Other researchers also reported that compared to female patients, male patients with lupus showed more frequent system involvement, such as increased rates of gastrointestinal (GI) symptoms 22 and cardiovascular damage.4,10 However, no significant difference was found between the two genders in our study for manifestations in either the GI or cardiovascular systems.
Many studies, including ours, showed substantial gender differences in disease manifestations, and that male SLE patients had more severe disease expression in some organs. Although the mechanisms behind these differences await detailed characterization, Lu et al. 2 have reviewed some hypotheses to explain these gender differences, including the sex hormone, sex chromosome and intrauterine selection hypotheses.10,27,28 Umiker et al. showed that dosage of X-linked Tlr8 plays a major role in the high incidence of disease in females. 29 Hughes et al. found that men required a higher cumulative genetic load than women to develop SLE, suggesting that sex bias in autoimmunity could be influenced by autosomal genetic susceptibility loci. 30 However, a recent study has shown the lack of a clear trend toward higher genetic risk in one of the sexes for the analyzed SLE loci. 31 The pathogenesis of SLE remains unclear, but most likely involves the interaction of genetic, hormonal and environmental factors.32,33 Beyond these factors, some studies showed that men tended to have later onset of SLE and diagnosis, leading to the speculation that male patients might be less likely to seek medical assistance which in turn leads to later presentation with more clinical manifestations, and subsequently greater organ damage and higher mortality rates.10,34
Summary of studies of male vs female SLE.
AA: African American; SLE: systemic lupus erythematosus; LA: lupus anticoagulant; ND: not determined; ESR: erythrocyte sedimentation rate; RP: Raynaud’s phenomenon; APS: antiphospholipid syndrome; NPLE: neuropsychiatric lupus; M: male; F: female; US: United States; IgG: immunoglobulin G.
In summary, renal disease, vasculitis and neuropsychiatric lupus were more common in male SLE patients in the CSTAR study.

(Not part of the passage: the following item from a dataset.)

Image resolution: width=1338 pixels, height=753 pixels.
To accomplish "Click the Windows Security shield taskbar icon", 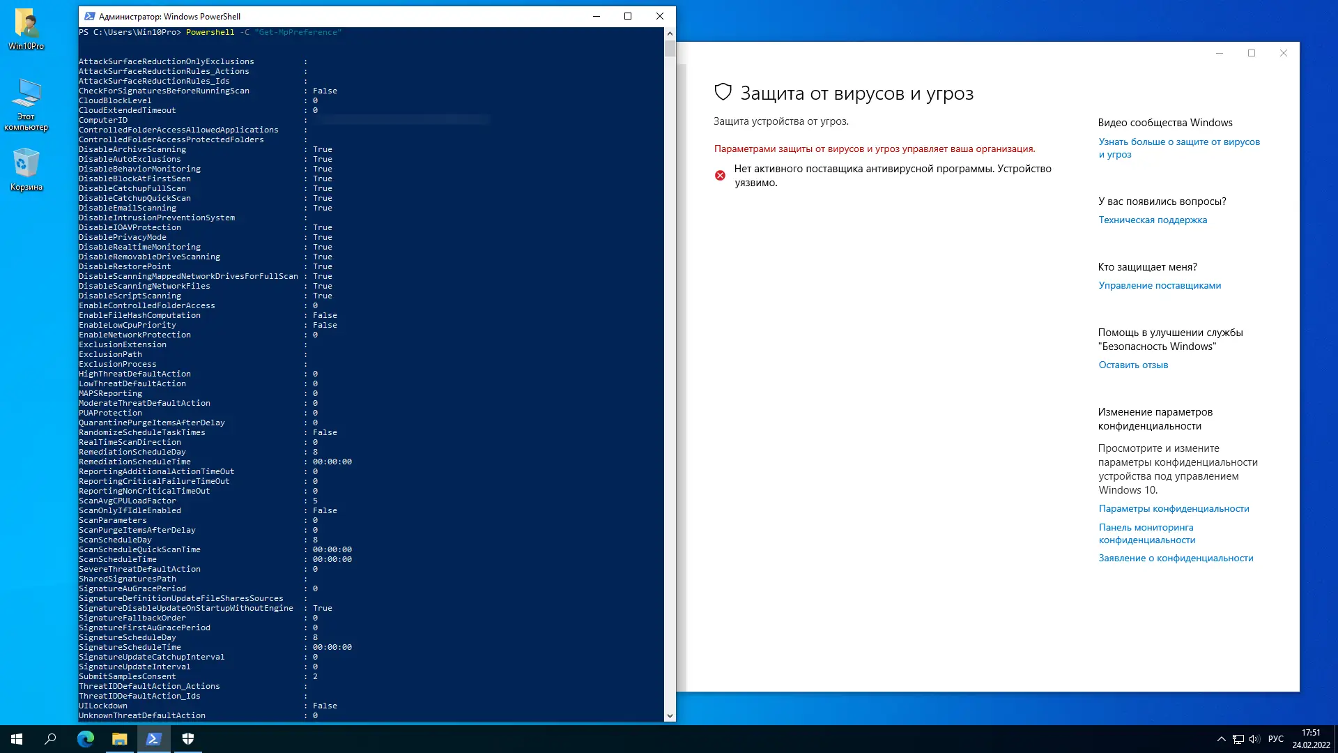I will (x=188, y=739).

Male patients also showed higher SLEDAI scores.
Footnotes
Funding
This work was supported by the Chinese National Key Technology R&D Program, Ministry of Science and Technology (2008BAI59B02), the Chinese National High Technology Research and Development Program, Ministry of Science and Technology (2012AA02A513), the Research Special Fund for Public Welfare Industry of Health, Ministry of Health (201202004) and National Major Scientific and Technological Special Project for “Significant New Drugs Development” Ministry of Science and Technology (2012ZX09303006-002).
Conflict of interest statement
The authors have no conflicts of interest to declare.